We'd moved to Gig Harbor a few months earlier when Ty and I were sitting outside at Morso, a trendy restaurant with a view of the water. I had the halibut and multiple vodka tonics. Owen was close to four and Wes was right around eighteen months. Getting out for date nights was a rare occurrence, and broaching this subject was heavy on my heart. "Do you want another baby?" I asked. He replied that in all honesty, not really. The boys are crazy and our day-to-day is already so chaotic that adding to it feels overwhelming. I understood, 100 percent. But there was a longing deep in my soul for another child, and though I knew it would be hard, easy had never been my goal. When making the decision whether or not to grow your family, a pro-and-con list will never suffice. If you want to, nothing else matters. And at that point I knew that a third baby was destined to be part of ours. Ty, displaying all the characteristics that led me to marry him, proceeded to share that he understood the importance. He would never deny me the desires of my heart and agreed that we'd move forward with trying to conceive.

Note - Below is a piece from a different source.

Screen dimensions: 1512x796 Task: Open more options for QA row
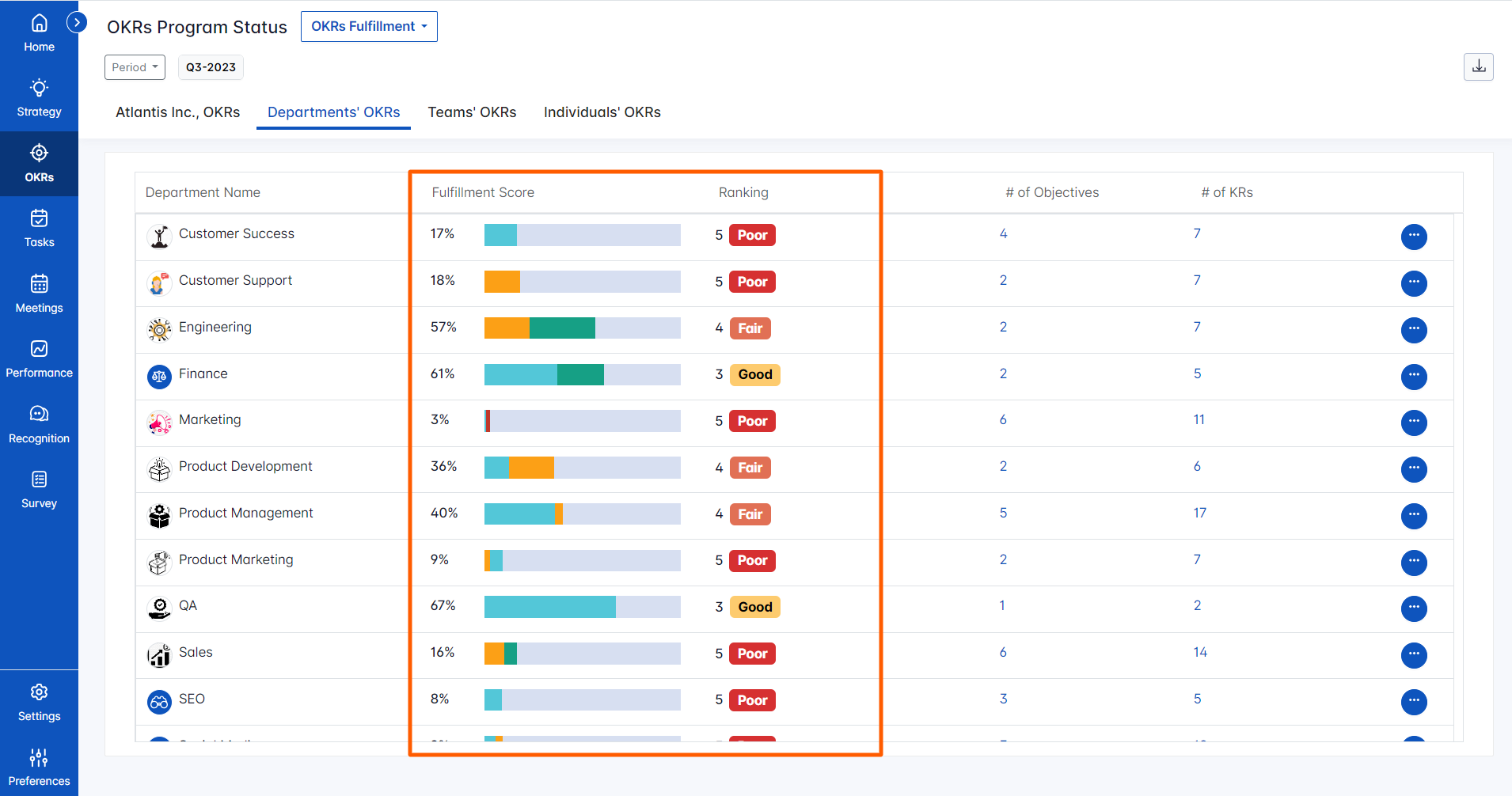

That was in August. Hazel was born just under a year later.
Having a third baby made for a difficult year indeed. She was a terrible sleeper and kept us up all hours of the night. When Hazel was about four months old and I had returned to work—at the height of our overwhelm—Jake started peeing in the house, which he hadn't done in years. A few months and $5,000 later revealed an aggressive form of lymphoma. We had to put him down in May, and our family that felt complete for the first time that July was suddenly missing part of what made it whole. We were all devastated.
The way we manifested our grief was very different. Our opposite coping mechanisms weren't a problem, but our lack of communication surrounding them was. Ty was ready to get a new dog the next week, and I thought we would wait at least a year. Neither of us came right out and said that until we got tangled in a web of misunderstanding. Ty thought a puppy would be the best way to heal. I was so exhausted from adjusting to three kids, an unusually taxing year at work, and the trauma of losing Jake that I couldn't fathom having another thing to care for.
If I understood his point of view correctly, it more or less whittled down to the fact that when I wanted another baby and Ty didn't, he gave way to my dreams. And now that he wanted another dog and I didn't, I wasn't willing to make the same sacrifice for him. From my perspective, of course we were going to get another dog, just not right this second. I asked him how he would have felt about having Hazel if I'd brought it up in the delivery room after we had Weston. We had many conversations about it and came to somewhat of a mutual understanding, but it put a huge strain on our marriage. We bickered more in that year than I can ever remember.
Once I realized how important this was, I decided to get Ty a puppy as a surprise. I still didn't feel totally ready but thought of it like ripping off a band-aid. I knew once we took the plunge we'd quickly adjust. I was thinking I'd do it for his birthday in September, but when I emailed the breeder, there was a litter that would be available August tenth, which was the weekend of our tenth anniversary. That seemed like an even better time, so I put down a deposit and tried to think of a clever way to tell Ty. We had a weekend in Bend planned to celebrate our anniversary, and I scheduled to pick the dog up the day after we got home.
The two or three days leading up to our anniversary, we were not getting along well. Knowing this milestone was looming, we tried to brush it under the rug and ended up arguing that morning. When Ty got home from work, the argument turned into a meaningful discussion and the topic of a puppy came up again. At the end of the conversation, Ty stated that he was fine waiting to get another dog. He understood my point, as much as he could, and was okay with it. I couldn't have planned a more perfect time to tell him a puppy was waiting at Canyon Meadow Farms to join our family in a few short days. He thought I was joking, and then cried. Okay, teared up is probably a more accurate description. An amazing weekend celebrating the decade between saying our vows and our current life followed.
Marriage is refining, holy work. Ty and I show up for each other every day, practice love as a verb, and are willing to make sacrifices to support each other's dreams. I vacuum up white dog hair daily and Ty learned to do a ponytail. There are hard days and hard seasons, but ten years later I am more proud of our partnership, our marriage, and our family than I could have imagined on that overcast August day in 2009.